If ever in doubt about a young player’s ability, the word ‘raw’ is a pretty good term to use. Chances are players that are described in this way possess many attributes needed to move on to a higher level, or have a career towards the top of the game, but are missing a few ingredients that will propel them in that direction. And if you are calling them raw, it probably means you are unsure whether they will ever develop the missing facets to their game.
Cagliari’s Victor Ibarbo, who scored a hat-trick at the weekend, is not far from fitting this description, so let’s get that word out there quickly – Ibarbo is a raw talent. There is so much to like about him, particularly physically where has more or less all the aspects you would look for in a modern forward – pace, power, height and all the rest.

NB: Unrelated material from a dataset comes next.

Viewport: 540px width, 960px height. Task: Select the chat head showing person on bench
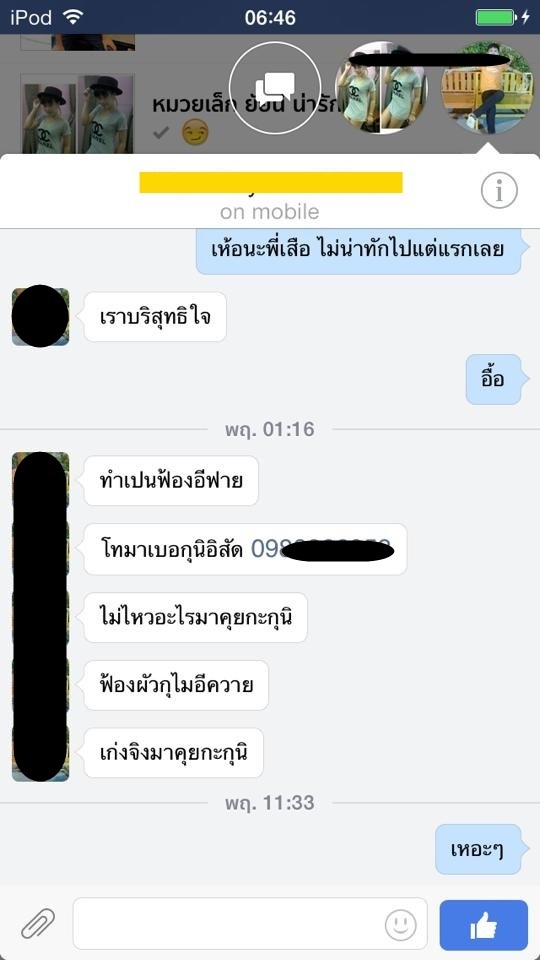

“Ibarbo, when played on the right, is devastating if in form, though I have seen that he can also play in the centre,” claimed Coach Ivo Pulga back in December. “Now he has found the small details he was missing, he’s discovered speed over the first few metres.”
Pace, pace, pace – there is no guessing what the Colombian’s biggest asset is. And although none of the three goals he scored against Sampdoria on Sunday were a demonstration of this, a lot of his best performances have come where he has been able to stretch his legs and give defensive lines problems in behind – Milan and Roma this season spring to mind.
Atalanta Coach Stefano Colantuono described Ibarbo, along with Marco Sau and Thiago Ribeiro, as a player that can “kill you” with his speed with and without the ball, warning his players in the process.
But therein lies the danger for the 23-year-old – he is becoming known for his pace and not much else. The reason for that is because once he gets to the penalty area he is rarely decisive – games like Sunday are all too infrequent. Forget comparisons with the players at better teams and instead compare him to teammate Sau, who is also quick but has managed to score 11 goals this season. Ibarbo has four, three of which came on Sunday.
Sau of course has the luxury of playing centrally, while Ibarbo spends most of his time out wide. Yet the two have created the same number of goals – a measly one – as each other over the course of the season. Ibarbo’s numbers do not match the rest of his game, and for everything Pulga thinks he has added since last season, the productivity has not improved.
As long as that stays the case, he will remain one of those players whose name will appear on a list of possible dangermen on the preview sheets, but who won’t definitively be the one to watch.